Research from the University of Georgia (UGA) indicates that age may not factor into how a patient should be treated following stroke. A recent news article from the university notes that historically younger patients have received different post-stroke intervention strategies than those over a certain age. Yet, according to research conducted by Neale Chumbler, PhD, UGA professor, head of the department of health policy and management in the College of Public Health, patients respond equally to care efforts.
After assessing 127 Veterans Affairs medical centers and a sample of 3,196 patients treated for ischemic strokes, the article reports that Chumbler sought to study patient response to care quality as outpatients and whether the response changed based upon age. In order to pinpoint risk, Chumbler reported investigated depression symptoms, responses to blood thinning medications and average blood pressure, blood sugar, and cholesterol levels during a period of 6 months following patient discharge from the hospital post-stroke.

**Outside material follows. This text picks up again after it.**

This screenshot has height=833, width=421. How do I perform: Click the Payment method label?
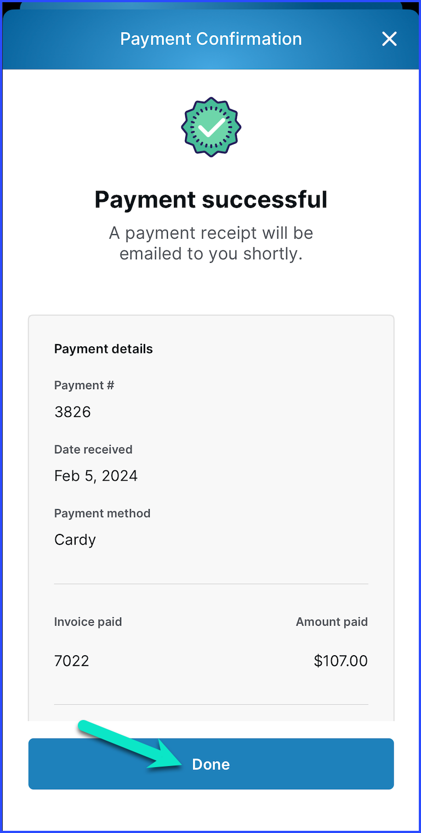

The results suggested little difference in health quality across the patients, regardless of age, according to the article. Chumbler adds that while the 97% of the individuals assessed by the study were men with an average of 67 years, the results are widely applicable to women as well as patients of all ages.
“Traditionally, preventative care has not been as aggressive for older patients,” Chumbler states, “This research shows it is just as important for people in their 80s as it is for those in their 50s.”
Chumbler also maintains that key clinical evidence and guidelines should drive stroke management, regardless of age.
The study appears in the Journal of Rehabilitation Research and Development.